## GIVEN EXERCISE A
Reproduce the book review from "Book Review: Harry" up to and including "them out here.".

## DOCUMENT PASSAGE
#####
Book Review: Harry Potter and the Prisoner of Azkaban

Hello dear readers. We continue our journey into the wizarding world with the third book in the Harry Potter franchise.

If you’ve missed the first two books in the series that I reviewed, then check them out here.

Harry Potter’s third year at Hogwarts is full of new dangers. A convicted murderer, Sirius Black, has broken out of Azkaban prison, and it seems he’s after Harry. Now Hogwarts is being patrolled by the dementors, the Azkaban guards who are hunting Sirius. But Harry can’t imagine that Sirius or, for that matter, the evil Lord Voldemort could be more frightening than the dementors themselves, who have the terrible power to fill anyone they come across with aching loneliness and despair. Meanwhile, life continues as usual at Hogwarts. A top-of-the-line broom takes Harry’s success at Quidditch, the sport of the Wizarding world, to new heights. A cute fourth-year student catches his eye. And he becomes close with the new Defense of the Dark Arts teacher, who was a childhood friend of his father. Yet despite the relative safety of life at Hogwarts and the best efforts of the dementors, the threat of Sirius Black grows ever closer. But if Harry has learned anything from his education in wizardry, it is that things are often not what they seem. Tragic revelations, heartwarming surprises, and high-stakes magical adventures await the boy wizard in this funny and poignant third installment of the beloved series.
#####
## GIVEN EXERCISE B
Format every line of the entries below as a numbered list, omitting any blank lines.

Items from a dataset
#####
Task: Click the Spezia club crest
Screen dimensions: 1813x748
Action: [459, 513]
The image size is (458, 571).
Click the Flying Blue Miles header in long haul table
#####
## TASK ANSWER A
Book Review: Harry Potter and the Prisoner of Azkaban

Hello dear readers. We continue our journey into the wizarding world with the third book in the Harry Potter franchise.

If you’ve missed the first two books in the series that I reviewed, then check them out here.

## TASK ANSWER B
1. Task: Click the Spezia club crest
2. Screen dimensions: 1813x748
3. Action: [459, 513]
4. The image size is (458, 571).
5. Click the Flying Blue Miles header in long haul table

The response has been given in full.